Обыкновенно под вечер он шел пройтись и, гуляя по улицам, очень часто жалел, что неудобно носить с собой «Размышления и звуки», многое встречалось такого, что нужно бы было записать. Для гладкости жизни мешали на закате слишком ярко блиставшие стекла автомобилей. «Вот вы все боретесь с шумами, — писал он на прекраснейшем французском языке в письме, адресованном префекту парижской полиции (и подписанном „Русский гость“), — а не боретесь с резкостью света, весьма часто неприятно действующего на прохожих». Он любил писать письма и обычно суть в них так и не успевал выразить, все пробавляясь каким-то подобием сути. «Дорогая Вера Михайловна, я пишу вам „дорогая“, хотя должен был бы написать „милая“, по многим причинам, о которых вы, вероятно, догадываетесь…» «Досточтимый Август Федорович, я вчера лицезрел Якубовича по вашему делу и должен вам спешно сообщить, что ничего еще не могу вам сказать положительного», — и еще, и еще, страницы две, а то и три, и никак нельзя было доискаться: приехало ли «вышеозначенное лицо» или уехало, и кто кого будет ждать, и от него ли были вчера хризантемы, — так он умел наплести.
Гуляя, он доходил до улицы, где высоко, как птица в клетке, непроницаемая в своей веселости, пышности и здоровье жила Жермена. Три раза в неделю он поднимался к ней, в остальные дни посещал то общественно-благотворительное учреждение, в котором был председателем и которое помещалось в двух темноватых комнатах, где от четырех до шести сидел и дымил самокрутками секретарь почтенных лет, с которым Александр Львович не всегда здоровался за руку. Жермена выпроваживала гостей за полчаса до его прихода: то это была подруга, то возлюбленный, то прибывшая из провинции мамаша. Что он делал у нее — сказать трудно. Во всяком случае, он расплачивался деньгами и подарками, ни о чем не спрашивал и целовал ее на прощание в лоб. А она, как только он уходил, заваливалась спать до вечера, когда опять кого-то ждала с коньяком, ликерами — словом, со всем тем, что, несомненно, было для Александра Львовича вредно.

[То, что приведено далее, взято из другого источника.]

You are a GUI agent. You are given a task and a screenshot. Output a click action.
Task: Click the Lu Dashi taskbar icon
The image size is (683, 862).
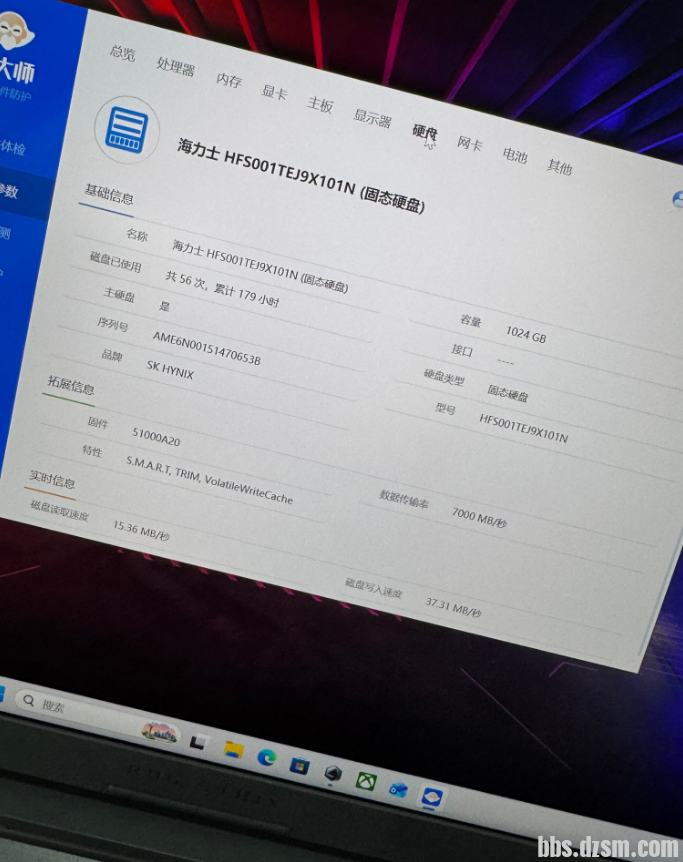[x=432, y=797]
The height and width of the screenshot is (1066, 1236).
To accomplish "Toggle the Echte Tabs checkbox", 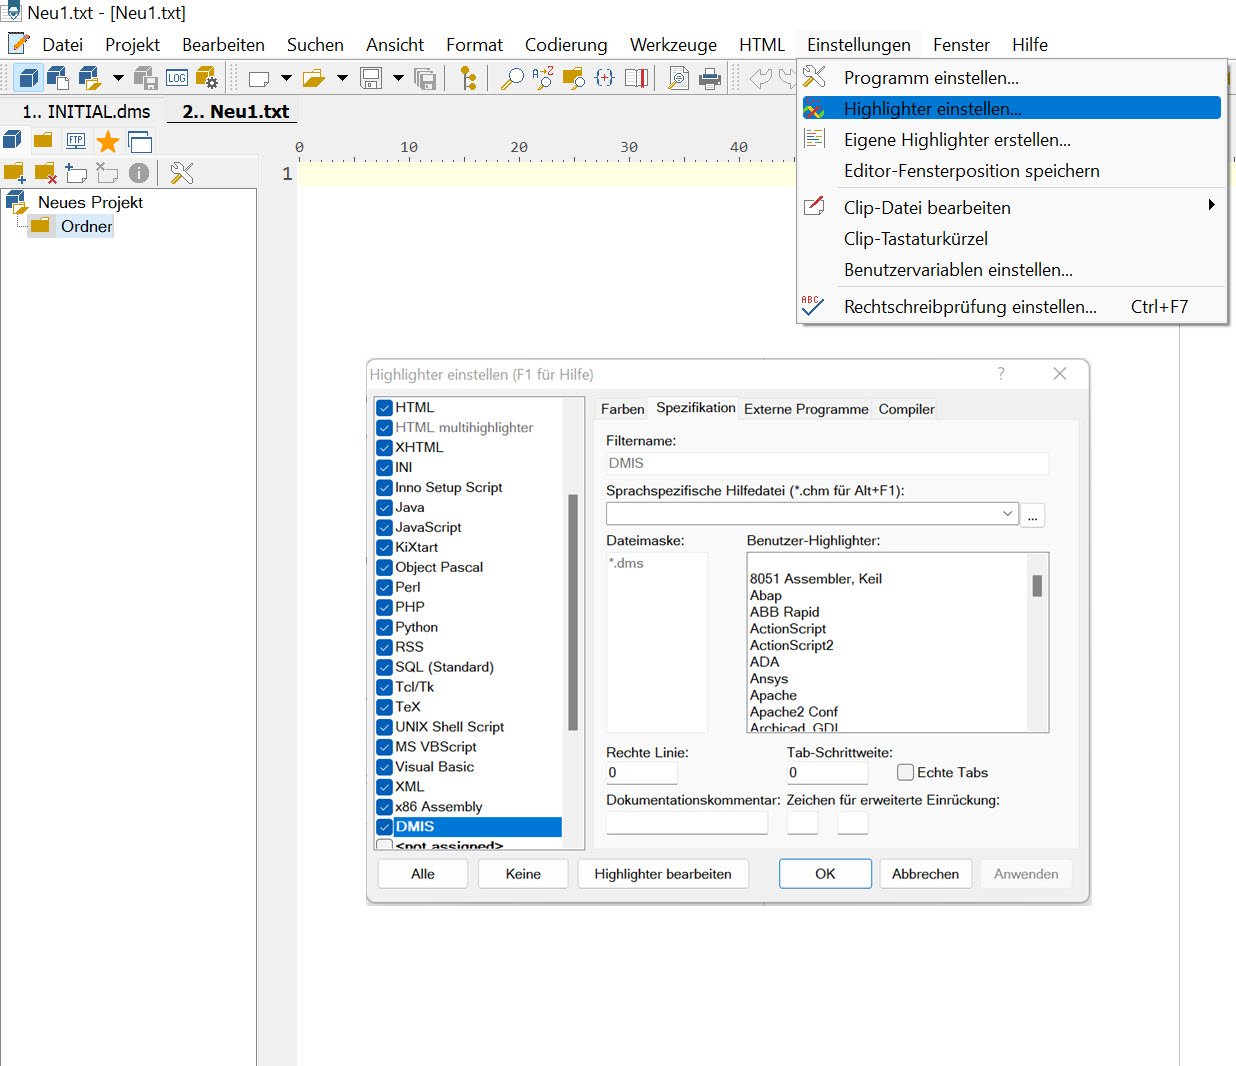I will [905, 772].
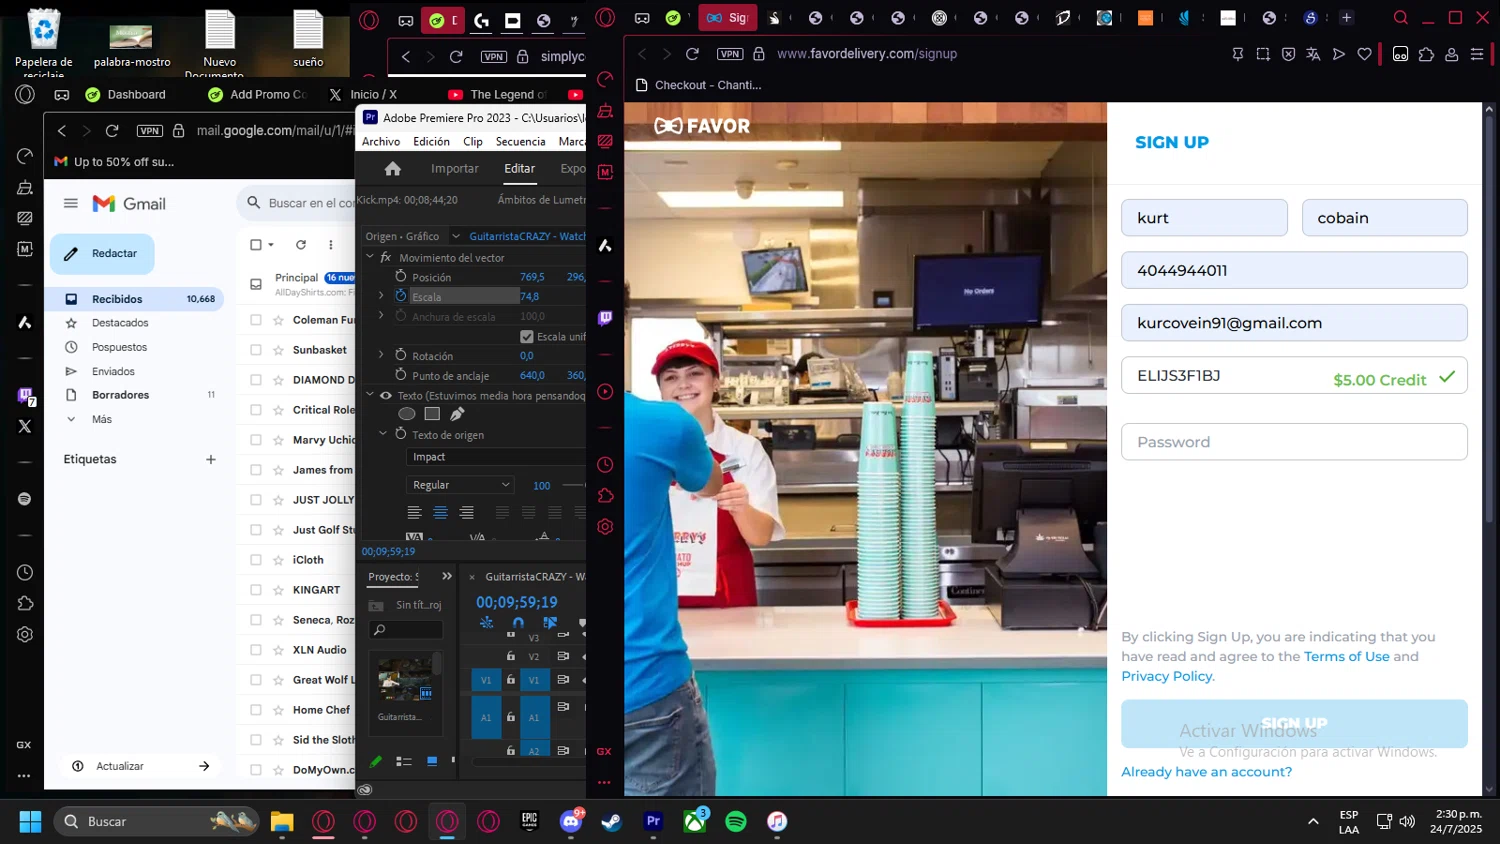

Спадала жара. Садилось солнце. Постукивая тростью, он возвращался домой, провожая глазами женщин, останавливаясь перед витринами магазинов белья и готового платья. «Как изящна жизнь, — думал он, — и как изящно живу я сам, надо только стараться не замечать уродств. Вот идет деревяшка. Пусть идет себе, отвернемся. Какое потное лицо». И он сейчас же переходил через улицу.
Вечером в уютном кабинете начинались телефонные разговоры. Лампа под низким абажуром, шкура под ногами, цветы в вазе. «Ах, дорогая, приезжайте сейчас ко мне, сердце мое бездонно бьется». В телефоне слышался сдавленный смех.
— Муж слушает в другую трубку, предупреждаю вас, — говорил женский голос.
— Ах, дорогая, как вы умеете шалить!
(А муж действительно слушал, и оба кусали губы, чтобы не расхохотаться.)
— Милая, я сейчас еду к вам, — начинал он минут через пять, уже другой, — я бескрайне соскучился.
— Пошли его к чертовой матери, — говорила подруга, лежа на диване, пытаясь положить ногу на комод.
— Я буду вас ждать на углу, под проливным дождем, — говорил он третьей, — пусть струится стихия, я стоек, когда я влюблен.